The structure of forest canopies is an important determinate of the interaction between forests and the aerial environment. Leaves at the top of the canopy have maximum exposure to light, but the utilization of absorbed light energy in photosynthesis also is dependent on the nitrogen content of leaves, which may be more expensive to maintain in high-light leaves. Tree productivity may be maximized when the combined distributions of leaf area and nitrogen in the canopy are optimized.

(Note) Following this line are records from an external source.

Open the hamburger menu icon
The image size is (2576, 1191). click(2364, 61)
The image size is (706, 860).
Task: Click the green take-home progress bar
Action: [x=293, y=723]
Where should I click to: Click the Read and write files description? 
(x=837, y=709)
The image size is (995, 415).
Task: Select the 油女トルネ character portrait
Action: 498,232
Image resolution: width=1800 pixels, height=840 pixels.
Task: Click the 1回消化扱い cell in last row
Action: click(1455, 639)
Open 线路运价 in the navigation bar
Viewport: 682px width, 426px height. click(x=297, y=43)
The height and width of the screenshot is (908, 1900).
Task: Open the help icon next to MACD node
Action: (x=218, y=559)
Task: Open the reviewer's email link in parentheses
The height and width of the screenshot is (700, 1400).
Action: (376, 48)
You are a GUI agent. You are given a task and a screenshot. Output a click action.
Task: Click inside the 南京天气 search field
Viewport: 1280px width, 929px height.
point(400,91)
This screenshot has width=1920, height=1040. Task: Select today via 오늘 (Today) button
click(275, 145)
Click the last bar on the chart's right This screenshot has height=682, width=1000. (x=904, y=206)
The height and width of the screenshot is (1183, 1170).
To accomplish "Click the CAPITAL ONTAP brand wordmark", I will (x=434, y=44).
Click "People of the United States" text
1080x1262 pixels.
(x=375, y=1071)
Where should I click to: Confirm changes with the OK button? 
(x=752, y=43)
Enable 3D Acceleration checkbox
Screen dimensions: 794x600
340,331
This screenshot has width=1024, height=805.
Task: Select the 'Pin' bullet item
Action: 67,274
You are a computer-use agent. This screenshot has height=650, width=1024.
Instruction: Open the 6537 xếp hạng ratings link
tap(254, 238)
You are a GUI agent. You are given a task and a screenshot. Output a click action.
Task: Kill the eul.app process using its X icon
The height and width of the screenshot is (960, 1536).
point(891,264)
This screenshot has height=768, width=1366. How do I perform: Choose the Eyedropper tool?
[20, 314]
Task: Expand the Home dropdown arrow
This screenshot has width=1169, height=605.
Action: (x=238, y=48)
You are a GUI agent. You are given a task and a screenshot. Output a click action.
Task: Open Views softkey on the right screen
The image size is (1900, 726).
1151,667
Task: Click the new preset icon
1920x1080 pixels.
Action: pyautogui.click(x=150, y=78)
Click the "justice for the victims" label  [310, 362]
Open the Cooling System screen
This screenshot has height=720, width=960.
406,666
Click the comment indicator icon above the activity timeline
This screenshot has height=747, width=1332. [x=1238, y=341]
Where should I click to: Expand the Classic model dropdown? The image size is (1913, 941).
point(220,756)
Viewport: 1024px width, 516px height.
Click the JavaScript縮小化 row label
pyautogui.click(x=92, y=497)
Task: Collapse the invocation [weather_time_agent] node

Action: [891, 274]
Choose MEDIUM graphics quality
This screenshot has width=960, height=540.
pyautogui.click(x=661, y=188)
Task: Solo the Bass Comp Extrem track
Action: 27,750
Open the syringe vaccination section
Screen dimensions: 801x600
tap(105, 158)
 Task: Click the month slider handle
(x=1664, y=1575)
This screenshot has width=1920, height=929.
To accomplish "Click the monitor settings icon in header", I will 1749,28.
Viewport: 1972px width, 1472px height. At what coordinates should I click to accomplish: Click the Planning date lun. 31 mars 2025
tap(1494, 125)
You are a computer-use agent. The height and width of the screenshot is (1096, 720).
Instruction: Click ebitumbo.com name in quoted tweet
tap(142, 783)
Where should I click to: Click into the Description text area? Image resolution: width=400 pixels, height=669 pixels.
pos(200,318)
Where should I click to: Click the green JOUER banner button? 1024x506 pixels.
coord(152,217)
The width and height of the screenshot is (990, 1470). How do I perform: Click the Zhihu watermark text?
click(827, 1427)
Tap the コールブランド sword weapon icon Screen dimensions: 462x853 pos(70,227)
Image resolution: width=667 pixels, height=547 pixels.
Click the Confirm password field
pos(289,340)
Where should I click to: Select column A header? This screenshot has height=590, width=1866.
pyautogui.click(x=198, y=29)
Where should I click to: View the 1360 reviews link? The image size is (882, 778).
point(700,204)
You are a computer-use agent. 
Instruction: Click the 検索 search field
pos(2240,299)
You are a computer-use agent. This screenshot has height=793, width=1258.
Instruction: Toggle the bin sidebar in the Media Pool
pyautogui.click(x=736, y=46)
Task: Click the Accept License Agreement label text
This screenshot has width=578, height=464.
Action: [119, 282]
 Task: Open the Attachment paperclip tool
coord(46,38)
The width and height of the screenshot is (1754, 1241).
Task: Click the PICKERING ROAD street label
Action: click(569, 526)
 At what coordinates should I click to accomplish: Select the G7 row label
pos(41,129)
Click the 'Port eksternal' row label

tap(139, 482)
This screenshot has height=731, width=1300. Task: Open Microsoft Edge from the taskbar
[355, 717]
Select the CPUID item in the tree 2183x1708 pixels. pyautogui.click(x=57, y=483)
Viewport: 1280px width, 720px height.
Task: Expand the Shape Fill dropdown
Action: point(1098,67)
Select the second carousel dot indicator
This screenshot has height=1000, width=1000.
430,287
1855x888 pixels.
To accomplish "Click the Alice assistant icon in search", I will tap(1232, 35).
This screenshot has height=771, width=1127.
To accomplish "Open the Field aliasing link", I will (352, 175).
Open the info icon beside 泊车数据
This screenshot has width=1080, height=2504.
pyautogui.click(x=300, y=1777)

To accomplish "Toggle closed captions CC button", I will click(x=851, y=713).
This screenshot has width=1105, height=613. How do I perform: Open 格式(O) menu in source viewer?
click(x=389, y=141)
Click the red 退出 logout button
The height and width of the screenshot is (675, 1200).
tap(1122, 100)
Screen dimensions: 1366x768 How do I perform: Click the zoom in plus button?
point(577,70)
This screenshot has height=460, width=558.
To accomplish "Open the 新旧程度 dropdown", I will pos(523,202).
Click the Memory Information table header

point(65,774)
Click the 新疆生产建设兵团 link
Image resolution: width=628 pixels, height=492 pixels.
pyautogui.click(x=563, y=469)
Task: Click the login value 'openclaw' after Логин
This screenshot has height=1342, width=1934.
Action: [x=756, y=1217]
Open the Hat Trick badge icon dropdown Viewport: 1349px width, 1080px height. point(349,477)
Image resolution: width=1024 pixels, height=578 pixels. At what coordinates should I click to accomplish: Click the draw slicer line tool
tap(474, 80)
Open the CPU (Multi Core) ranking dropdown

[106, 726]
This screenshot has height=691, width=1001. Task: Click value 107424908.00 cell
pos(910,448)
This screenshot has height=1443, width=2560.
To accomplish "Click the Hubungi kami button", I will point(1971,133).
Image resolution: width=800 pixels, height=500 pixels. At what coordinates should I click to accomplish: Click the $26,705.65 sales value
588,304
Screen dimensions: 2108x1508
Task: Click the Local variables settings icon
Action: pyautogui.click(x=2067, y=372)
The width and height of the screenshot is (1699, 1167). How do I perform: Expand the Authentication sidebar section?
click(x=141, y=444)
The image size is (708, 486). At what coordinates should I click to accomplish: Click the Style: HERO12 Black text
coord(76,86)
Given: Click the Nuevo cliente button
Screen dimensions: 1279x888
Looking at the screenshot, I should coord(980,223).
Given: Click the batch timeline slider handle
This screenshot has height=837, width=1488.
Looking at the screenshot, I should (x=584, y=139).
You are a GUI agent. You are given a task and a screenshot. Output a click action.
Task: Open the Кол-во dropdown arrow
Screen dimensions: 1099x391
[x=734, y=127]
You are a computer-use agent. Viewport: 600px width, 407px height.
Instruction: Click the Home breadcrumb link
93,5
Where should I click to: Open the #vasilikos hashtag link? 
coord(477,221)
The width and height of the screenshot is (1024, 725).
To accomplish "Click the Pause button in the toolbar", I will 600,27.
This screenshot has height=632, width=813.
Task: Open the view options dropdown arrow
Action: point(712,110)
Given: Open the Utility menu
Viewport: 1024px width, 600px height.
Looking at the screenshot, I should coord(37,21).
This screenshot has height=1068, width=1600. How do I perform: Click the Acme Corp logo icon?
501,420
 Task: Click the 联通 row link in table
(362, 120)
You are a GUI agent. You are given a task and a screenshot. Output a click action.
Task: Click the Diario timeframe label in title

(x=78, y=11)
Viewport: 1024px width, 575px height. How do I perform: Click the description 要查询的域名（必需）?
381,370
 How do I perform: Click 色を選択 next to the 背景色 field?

The morphology and nitrogen concentration of leaves of trees grown in a CO2-enriched atmosphere are well described, but assessment of leaf and nitrogen distributions in forest canopies is far more challenging. The completion of the 12-year free-air CO2 enrichment (FACE) experiment in a closed-canopy sweetgum (Liquidambar styraciflua) stand presented the opportunity for destructive harvest of experimental trees, including complete deconstruction of their crowns. In July, 2009, three to four trees were cut from each of five FACE plots (eight from ambient CO2 and eight from elevated CO2). Twenty leaves were collected from each 1-m increment of crown depth, and their area, thickness, dry mass, and nitrogen concentration were measured. All other leaves from each depth increment were collected, oven-dried, and weighed.
Results/Conclusions
Leaves of trees grown in elevated CO2 were smaller, thicker, and denser than leaves of trees in ambient CO2. Both thickness and density contributed to the CO2 effect on leaf mass per unit leaf area (LMA) which was 12% greater in elevated CO2. LMA, thickness, and density all were greater at the top of the tree crowns, but the effect of CO2 was fairly consistent throughout the crowns. Trees in elevated CO2 had a larger fraction of their leaf area higher in their crowns (maximum at 2 m depth) compared to ambient-grown trees (maximum at 3 m depth). The distribution of nitrogen within the crowns was similar to that of leaf area and was similarly affected by CO2. Foliar nitrogen content per unit leaf area declined with depth in the crown and was 6% less in elevated CO2 throughout the crown. Reflecting the trend in LMA with crown depth, N content on a leaf mass basis increased with crown depth and was 18% less in elevated CO2. Foliar nitrogen concentration was very low, especially at the top of the crowns in CO2 enriched trees, consistent with a decade long trend of increasing nitrogen limitation in this forest stand.